* Work task: Exact copy, pictures excluded: print the lines from the one with "Where should I" through the final line of the records.

-- Opening Marker --

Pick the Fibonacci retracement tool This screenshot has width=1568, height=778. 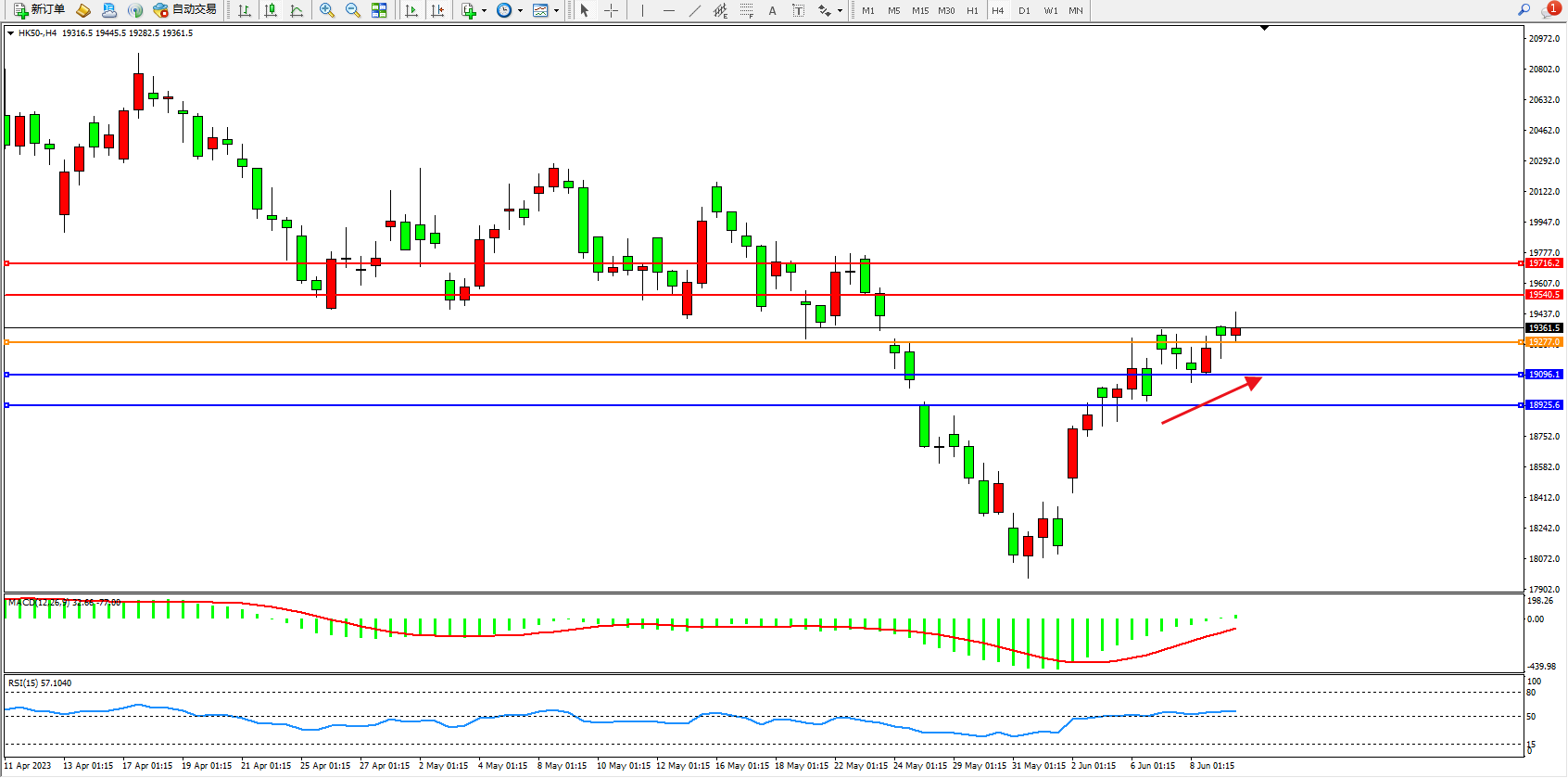[x=747, y=10]
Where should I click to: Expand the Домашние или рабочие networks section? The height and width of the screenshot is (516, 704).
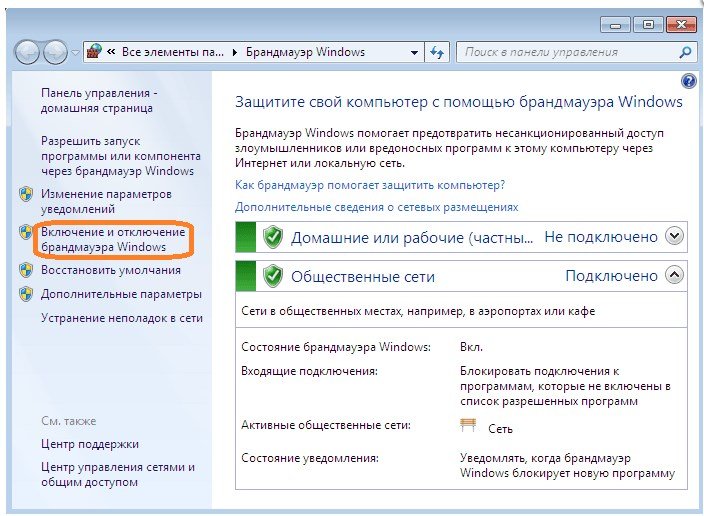tap(675, 236)
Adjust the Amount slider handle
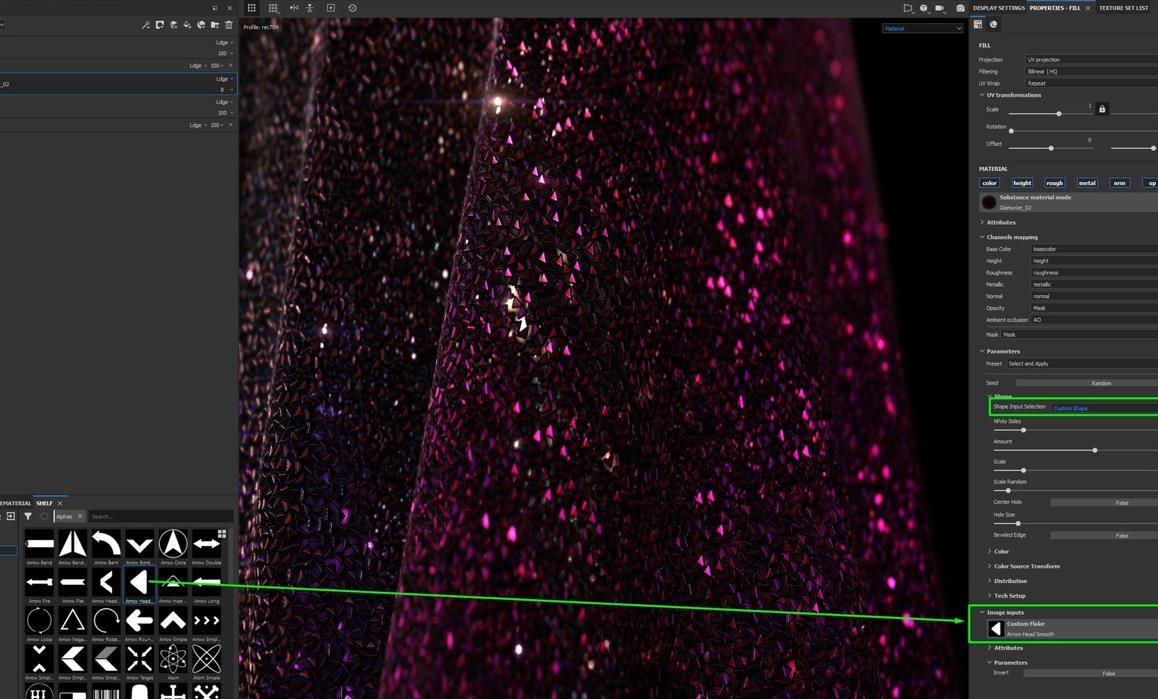1158x699 pixels. coord(1095,450)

-- Closing Marker --

* Finished exercise:
Where should I click to: Expand the Домашние или рабочие networks section? The height and width of the screenshot is (516, 704).
tap(675, 236)
Adjust the Amount slider handle
1158x699 pixels. coord(1095,450)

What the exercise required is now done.